Resumen: Deconvolution models are a powerful tool for extracting cell type-specific information from bulk gene expression profiles. Current methods leverage advanced machine learning models and high-resolution sequencing, like single-cell RNA-sequencing (scRNA-seq), showing promising results across diverse tissues and conditions. However, they still present important limitations: Many depend on selecting a robust reference, which can strongly affect the deconvolution. Secondly, pseudobulk data used for training and real bulk RNA-seq samples often exhibit strong distribution shifts, which are currently unaccounted for. Finally, most deconvolution approaches behave as black boxes, which can compromise the reliability of the results.

In this talk, we will present Sweetwater, an adaptive and interpretable autoencoder that efficiently deconvolves bulk samples leveraging multiple classes of reference data. We propose an improved way of generating training data from a mixture of FACS-sorted FASTQ files, reducing platform-specific biases and outperforming current single-cell-based references. Furthermore, we introduce a gold standard dataset to facilitate fair and accurate evaluation of deconvolution approaches. Finally, we demonstrate that Sweetwater adapts effectively to deconvolved samples during training, uncovering biologically meaningful patterns and enhancing result's reliability. Sweetwater is publicly available, and we anticipate it will expedite the accurate examination of high-throughput clinical data across diverse applications.


Hora: 14:30 - 15:00
Mikel Hernaez, CIMA, Cancer Center Universidad de Navarra, España. Instituto de Ciencia de los Datos e Inteligencia Artificial (DATAI), Universidad de Navarra, España.

Título: Towards a more inductive world for drug repurposing approaches

Resumen: Drug-target interaction (DTI) prediction is a challenging, albeit essential task in drug repurposing. Learning on graph models has drawn special attention as they can significantly reduce drug repurposing costs and time commitment. However, structural differences in the learning architecture of current models hinder their fair benchmarking. In this work, we first perform an in-depth evaluation of current DTI datasets and prediction models through a robust benchmarking process, and show that DTI methods based on transductive models lack generalization and lead to inflated performance, making them unsuitable for drug repurposing. We then propose a biologically-driven strategy for negative edge subsampling and uncovered yet-unknown interactions via in vitro and SFP validation, missed otherwise by traditional approaches, opening the doors to an accelerated personalized drug repurposing.


Hora: 15:00 - 15:30
José Sotelo y Pablo Smircich, Laboratorio de Bioinformática, Departamento de Genómica, Instituto de Investigaciones Biológicas Clemente Estable, Uruguay.

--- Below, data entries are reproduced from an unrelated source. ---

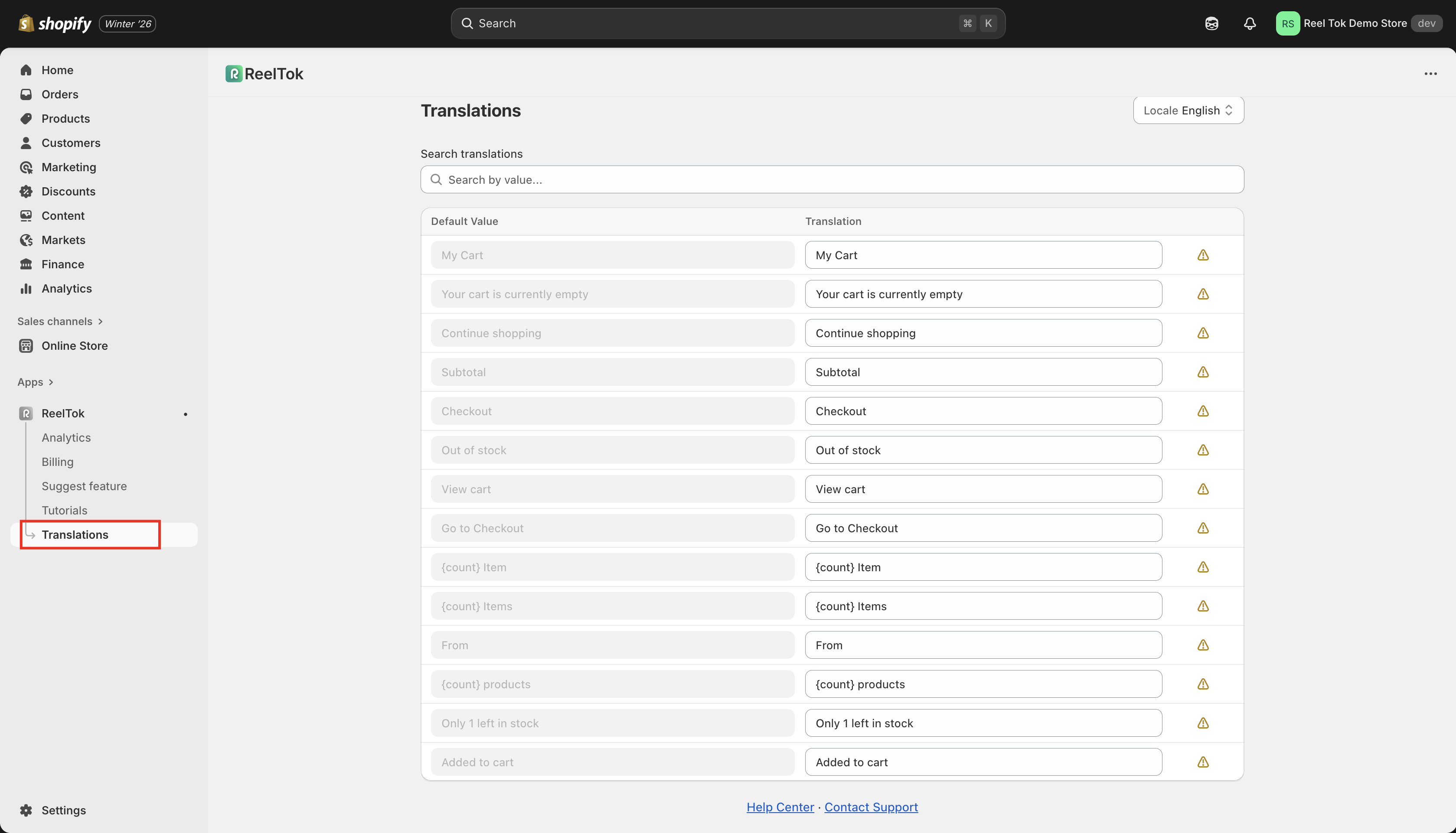This screenshot has width=1456, height=833.
Task: Open the Help Center link
Action: (780, 807)
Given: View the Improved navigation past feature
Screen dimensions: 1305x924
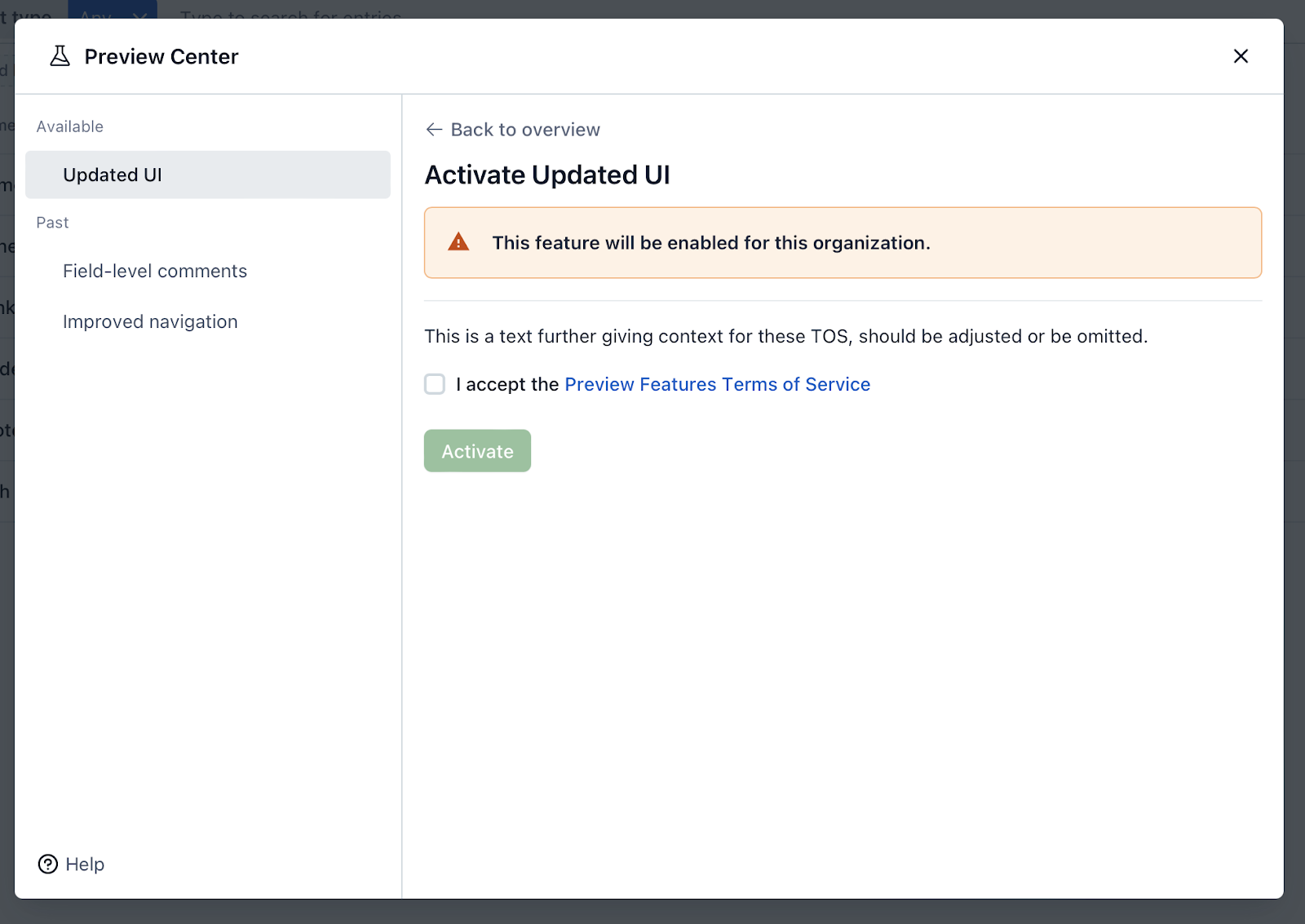Looking at the screenshot, I should pyautogui.click(x=150, y=321).
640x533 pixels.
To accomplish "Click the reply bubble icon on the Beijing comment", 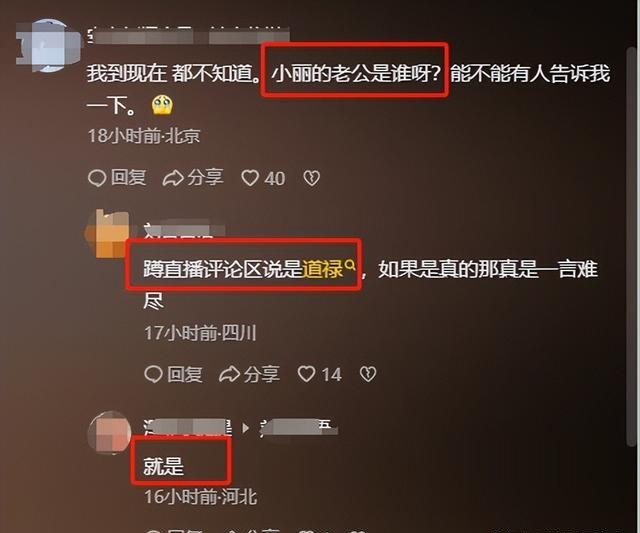I will click(x=97, y=178).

Sección Genómica Funcional, Facultad de Ciencias, Universidad de la República, Uruguay.

Título: Single cell RNA-seq reveals trans-sialidase like superfamily gene expression heterogeneity in Trypanosoma cruzi populations.

Resumen: Trypanosoma cruzi, the causative agent of Chagas disease, presents a major public health challenge in Central and South America, affecting approximately 10 million people and placing millions more at risk. The T. cruzi life cycle includes transitions between epimastigote, metacyclic trypomastigote, amastigote, and blood trypomastigote stages, each marked by distinct morphological and molecular adaptations to different hosts and environments. Unlike other trypanosomatids, T. cruzi does not employ antigenic variation but instead relies on a diverse array of cell-surface-associated proteins encoded by large multigene families, essential for infectivity and immune evasion. In this study, we analyze cell-specific transcriptomes using single-cell RNA sequencing of amastigote and trypomastigote cells to characterize stage-specific surface protein expression during mammalian infection. Through clustering and identification of cell-specific markers, we assigned cells to distinct parasite forms. Analysis of individual cells revealed that surface protein-coding genes, especially members of the TcS superfamily, are expressed with greater heterogeneity than single copy genes. Additionally, no recurrent combinations of TcS genes were observed within the cell population. Our findings thus highlight transcriptomic heterogeneity within trypomastigote populations and reveal unique cell surface expression profiles. By focusing on the diversity of surface protein gene expression, this research aims to deepen our understanding of T. cruzi’s cellular biology and infection strategies.


Pausa para Café

(15:30 - 16:00)


Hora: 16:00 - 16:30
Jan Voges, Centro de Investigación Médica Aplicada, Universidad de Navarra, España. Peter L. Reichertz Institute for Medical Informatics of TU Braunschweig and Hannover Medical School, Alemania.

Título: High-Throughput Technologies in DNA Data Storage, Precision Medicine for Depression, and Metabolic Profiling.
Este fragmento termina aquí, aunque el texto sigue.